May 6, 2012

Vegetable Korma



Vegetables Korma
A delicious korma, made of mixed vegetables, Indian spices and creamy coconut gravy. Best with Rotis / Pulao / Rice / Pooris/ Kerala parotta
Serves: 3
Ingredients
1, For chilli paste:
4 green chillies (big size 2 or medium size 4)
½ - inch piece ginger, chopped
6 cloves garlic, chopped
Transfer above ingredients in a small mixer bowl and make a rough paste without adding water (or use a mortar and pestle to make rough paste).
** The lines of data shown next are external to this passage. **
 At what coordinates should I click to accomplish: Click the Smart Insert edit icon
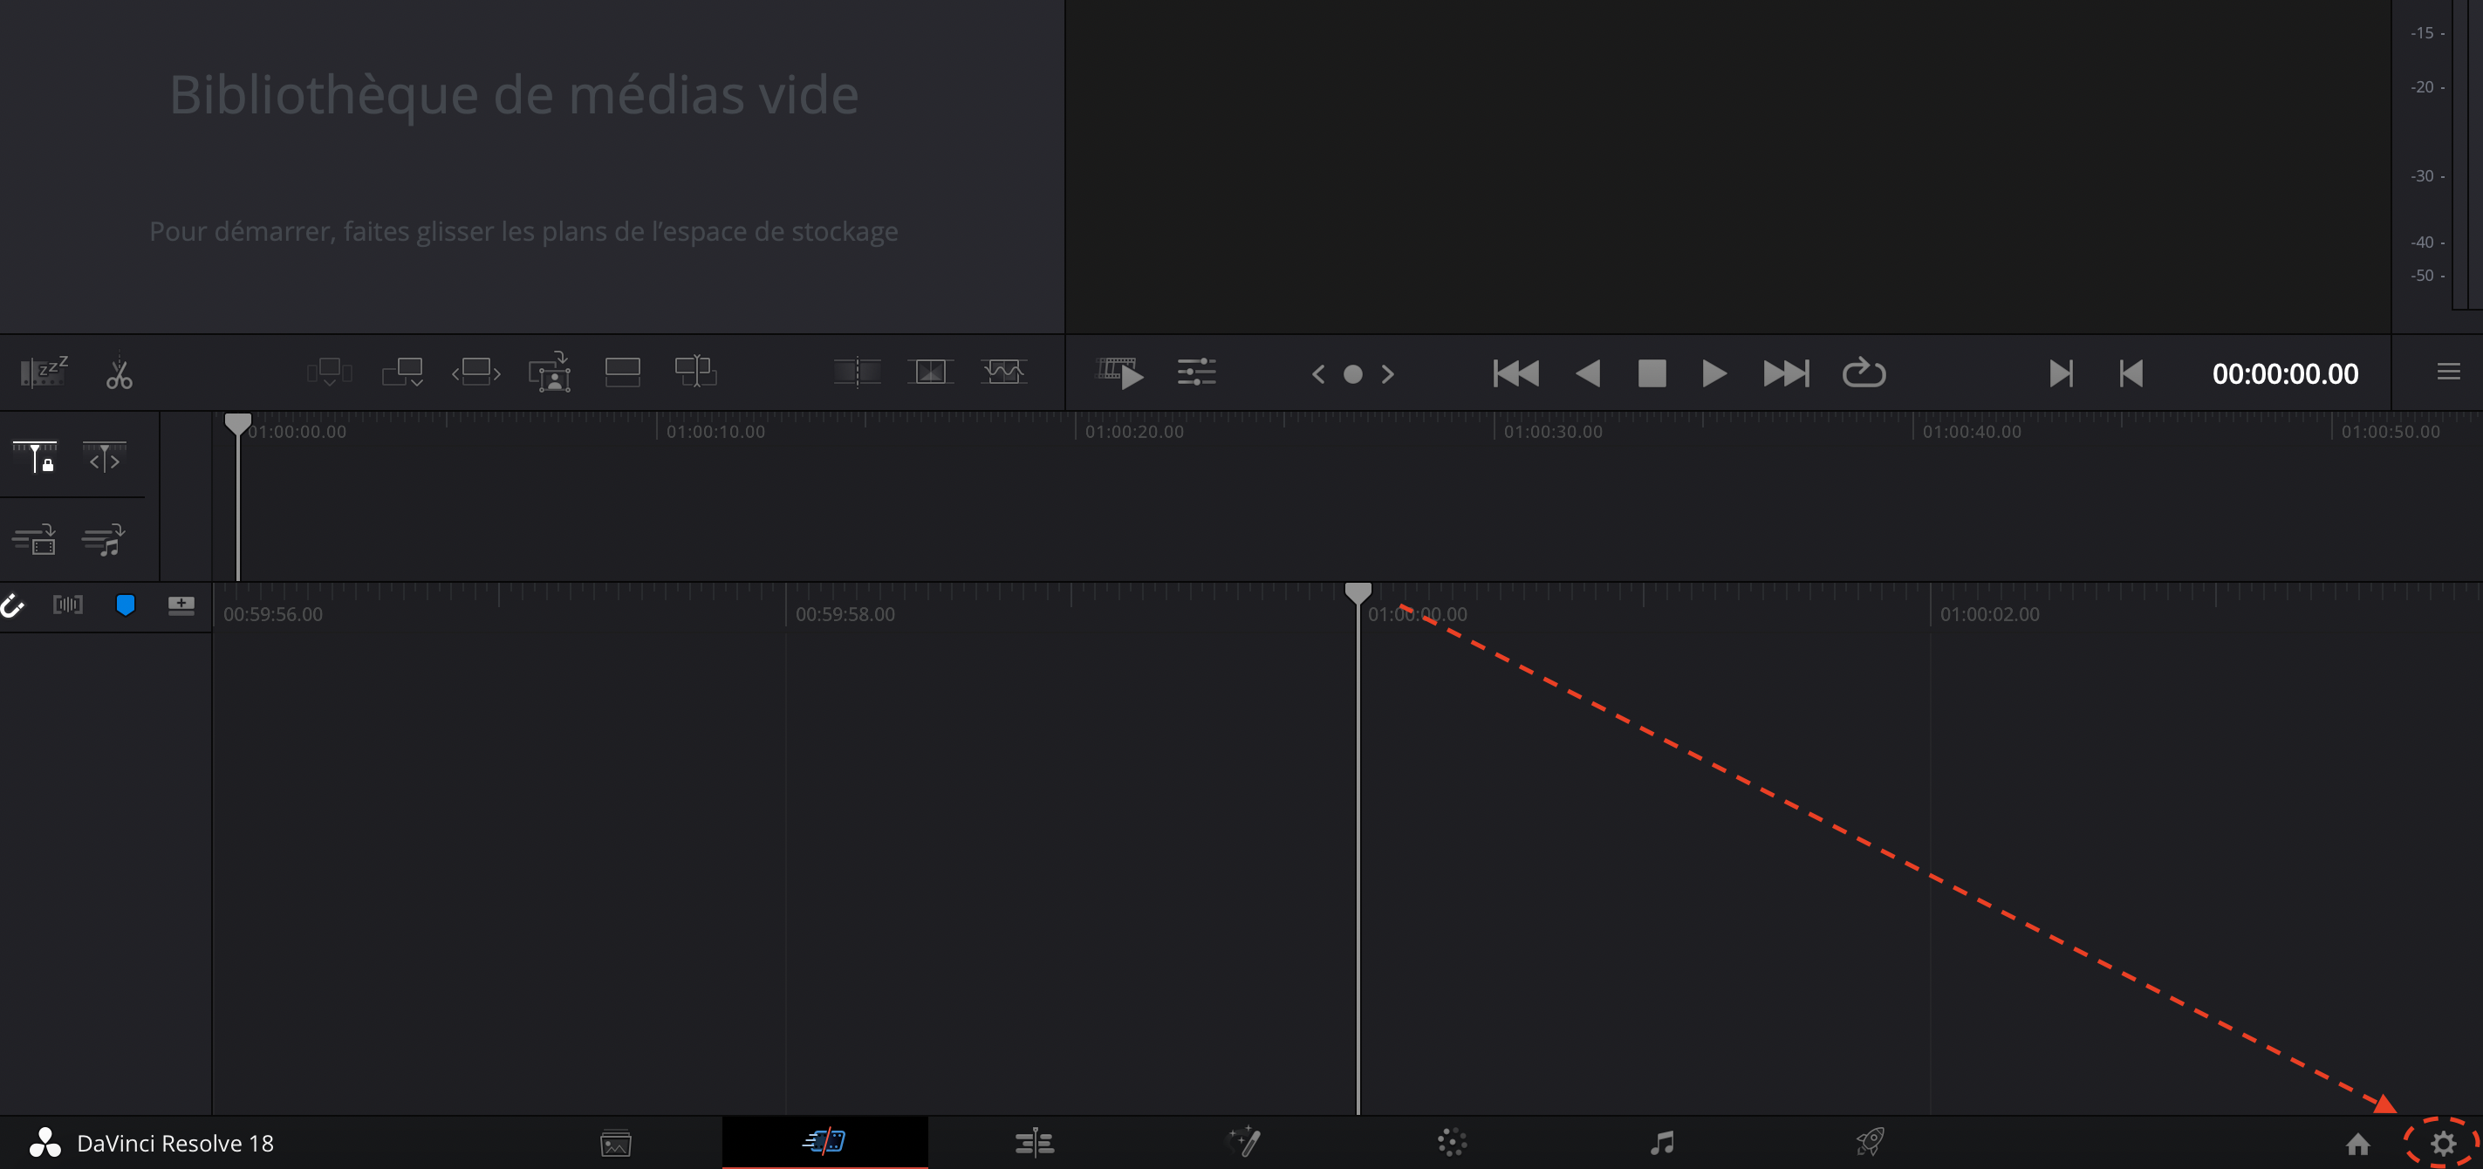click(x=330, y=372)
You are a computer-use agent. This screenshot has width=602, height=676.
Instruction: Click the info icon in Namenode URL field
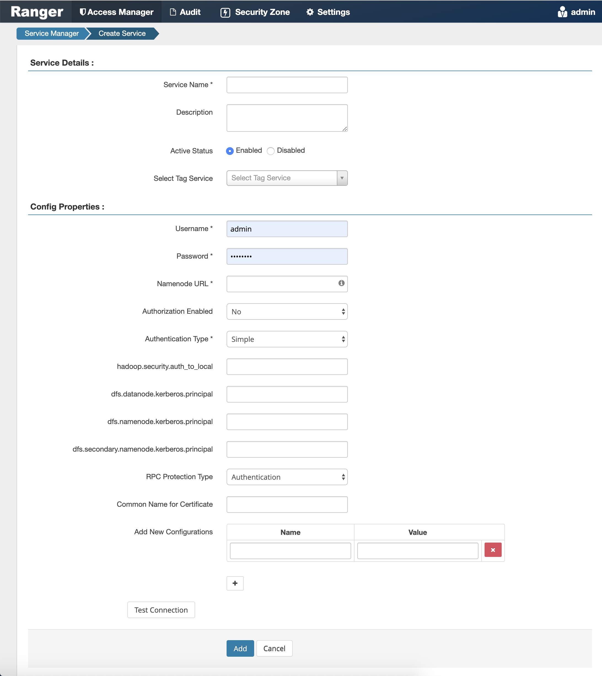coord(341,284)
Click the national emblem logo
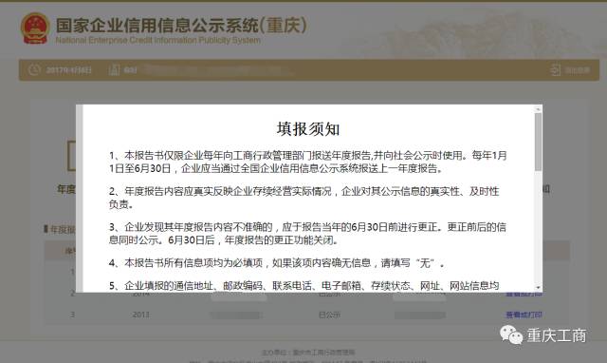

Keep aside.
2, For coconut paste:
4 tablespoon grated coconut (or 60 g)
1 ½ teaspoon khus khus (poppy seeds)
6 cashew nuts (or 12 cashew nut splits
50 ml (1/4 cup) water
Soak cashew nuts and poppy seeds in 50 ml water for 1 hour and make a smooth paste (with soaking water) in a mixer with grated coconut. Keep aside.
3, Final stage:
Ingredients
1 tablespoon oil
3 cloves
3 cardamoms
3 cinnamon sticks (1 – inch size)
1 small bay leaf
1 onion, chopped
Green chilli – ginger – garlic paste
1 ½ teaspoon coriander powder
¼ teaspoon (or 2 pinches) turmeric powder
3 small size carrot, cubed (1/4 – inch cubes)
8 French beans, cubed (1/4 – inch cubes)
1 potato, cubed (1/4 – inch cubes) (or any vegetables of your choice like cauliflower, green peas…)
¾ teaspoon salt (or to taste)
1 cup (200 ml) water
Coconut paste
Extra 50 ml water
2 teaspoon chopped coriander leaves
Method
Dilute coriander powder and turmeric powder in 2 teaspoons of water and keep aside.
Heat oil in a pan / kadai. Add cloves, cardamom, cinnamon stick and bay leaf. Fry on a low heat for 2 – 3 minutes until fragrant.
Add chopped onion and fry until light golden color on a medium to low heat.
Add green chilli – ginger – garlic paste. Stir on a low heat for 3 minutes until the raw smell goes.
Add diluted coriander – turmeric powder mix. Stir well for 2 – 3 minutes until well combined.
Add cubed vegetables, 1 cup water and salt to taste. Mix all the ingredients well. Cover with a tight lid and cook on a medium to low heat for 12 -1 5 minutes until done / vegetables cooked.
At this stage, add coconut paste, adjust the consistency of the gravy with extra 50 ml / ¼ cup water if required (but not more than 50 ml.It won’t taste good if the gravy is too thin) and adjust salt to taste if required. Mix well nicely and cook on a low heat for 5 minutes. Sprinkle chopped coriander leaves and serve with rotis / pulao / ghee rice / poori

3 comments:

Niv said...

Looks yummy!cant wait to try your recipe Niya...

Shyam Iyer said...

Recipe most simple as compared to a few ones i reviewed. Thanks, very helpful- keep posting more...

Shyam Iyer said...

Recipe very simply explained as compared to many others i reviewed. Keep posting; thanks, nicely explained.